| PROBLEM TO SOLVE |
Report each line below that carries the word "resolution".
(Beginning of RECORDED DATA)
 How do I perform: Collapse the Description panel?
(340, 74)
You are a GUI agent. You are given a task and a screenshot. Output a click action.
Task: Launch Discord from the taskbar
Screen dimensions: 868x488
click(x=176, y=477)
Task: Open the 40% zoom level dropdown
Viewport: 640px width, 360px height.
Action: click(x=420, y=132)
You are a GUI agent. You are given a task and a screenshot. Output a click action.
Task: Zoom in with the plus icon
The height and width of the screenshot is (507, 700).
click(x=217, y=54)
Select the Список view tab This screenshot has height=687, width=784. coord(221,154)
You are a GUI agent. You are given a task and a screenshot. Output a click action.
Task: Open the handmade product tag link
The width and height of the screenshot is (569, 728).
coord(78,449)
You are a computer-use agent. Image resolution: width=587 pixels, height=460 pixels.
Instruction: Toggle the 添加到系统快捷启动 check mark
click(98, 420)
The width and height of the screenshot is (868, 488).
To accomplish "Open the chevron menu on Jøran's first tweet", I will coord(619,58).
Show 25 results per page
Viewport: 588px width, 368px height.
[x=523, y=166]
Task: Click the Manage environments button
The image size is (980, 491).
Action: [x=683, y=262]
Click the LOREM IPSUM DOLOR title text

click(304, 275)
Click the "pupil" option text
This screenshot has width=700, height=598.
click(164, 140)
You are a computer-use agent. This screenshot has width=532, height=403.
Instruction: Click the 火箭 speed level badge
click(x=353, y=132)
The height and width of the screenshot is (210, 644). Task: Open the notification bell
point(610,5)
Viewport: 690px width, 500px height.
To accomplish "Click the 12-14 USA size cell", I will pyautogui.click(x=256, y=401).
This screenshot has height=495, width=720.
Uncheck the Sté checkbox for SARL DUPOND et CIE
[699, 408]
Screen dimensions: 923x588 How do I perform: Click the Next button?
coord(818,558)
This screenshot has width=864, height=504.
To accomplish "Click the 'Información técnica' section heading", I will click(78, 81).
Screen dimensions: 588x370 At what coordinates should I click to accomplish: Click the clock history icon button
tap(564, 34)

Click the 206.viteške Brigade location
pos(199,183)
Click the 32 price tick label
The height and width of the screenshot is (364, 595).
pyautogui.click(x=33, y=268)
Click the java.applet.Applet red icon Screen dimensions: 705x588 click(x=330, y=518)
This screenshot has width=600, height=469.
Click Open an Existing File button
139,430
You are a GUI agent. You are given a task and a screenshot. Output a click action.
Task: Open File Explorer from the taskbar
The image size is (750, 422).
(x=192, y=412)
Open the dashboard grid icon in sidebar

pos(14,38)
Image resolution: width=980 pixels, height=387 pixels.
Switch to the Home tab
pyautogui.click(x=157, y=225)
(End of RECORDED DATA)
| FINISHED TASK |
You are a computer-use agent. Image resolution: width=587 pixels, height=460 pixels.
Image resolution: width=980 pixels, height=387 pixels.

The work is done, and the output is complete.